──────── TASK INPUT ────────

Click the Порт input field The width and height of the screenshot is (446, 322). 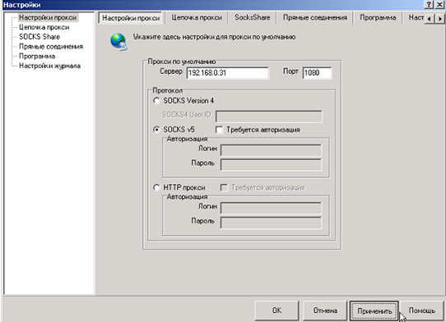(x=317, y=73)
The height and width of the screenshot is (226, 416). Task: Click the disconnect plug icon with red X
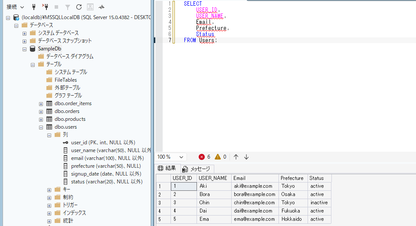click(45, 7)
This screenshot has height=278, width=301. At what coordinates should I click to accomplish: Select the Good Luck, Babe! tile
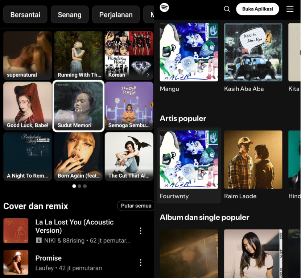(x=28, y=106)
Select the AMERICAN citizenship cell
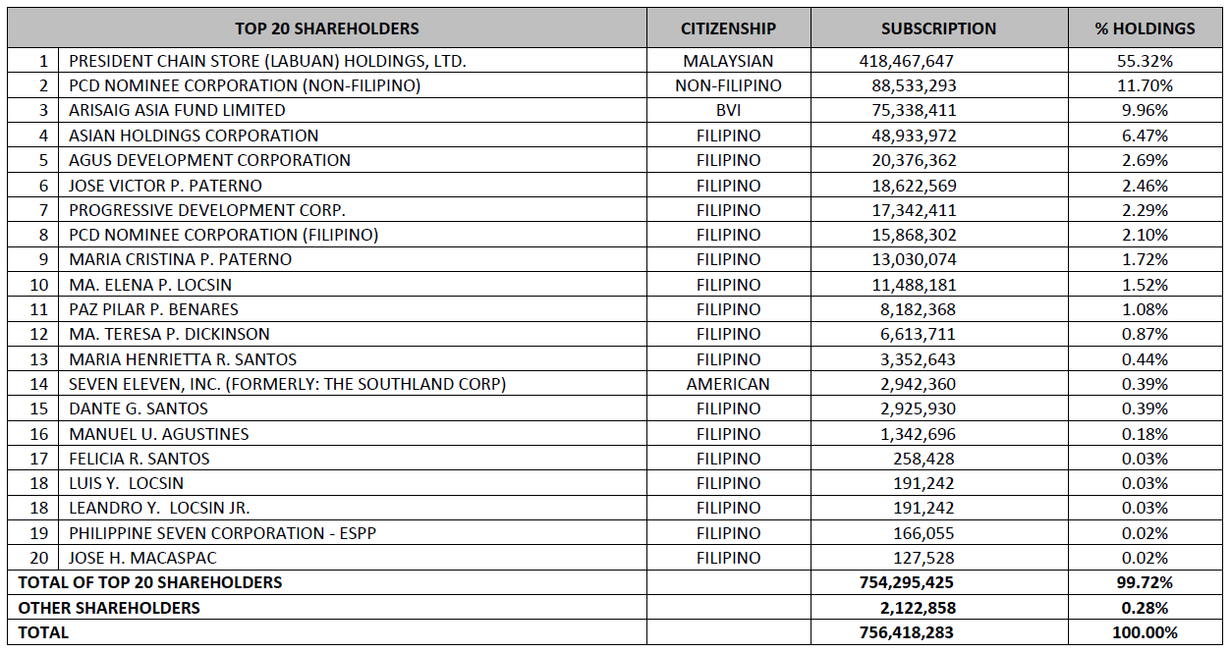 click(x=728, y=384)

────────

**TASK DESCRIPTION**. Convert the listing above into a JSON list of strings, one string per line. Begin with the line that contains "The height and" and continue through the last line of the listing, omitting blank lines and leaving the pictures out.

**RESULT OF THIS EXERCISE**.
[
  "The height and width of the screenshot is (226, 416). Task: Click the disconnect plug icon with red X",
  "click(45, 7)",
  "This screenshot has height=278, width=301. At what coordinates should I click to accomplish: Select the Good Luck, Babe! tile",
  "(x=28, y=106)",
  "Select the AMERICAN citizenship cell",
  " click(x=728, y=384)"
]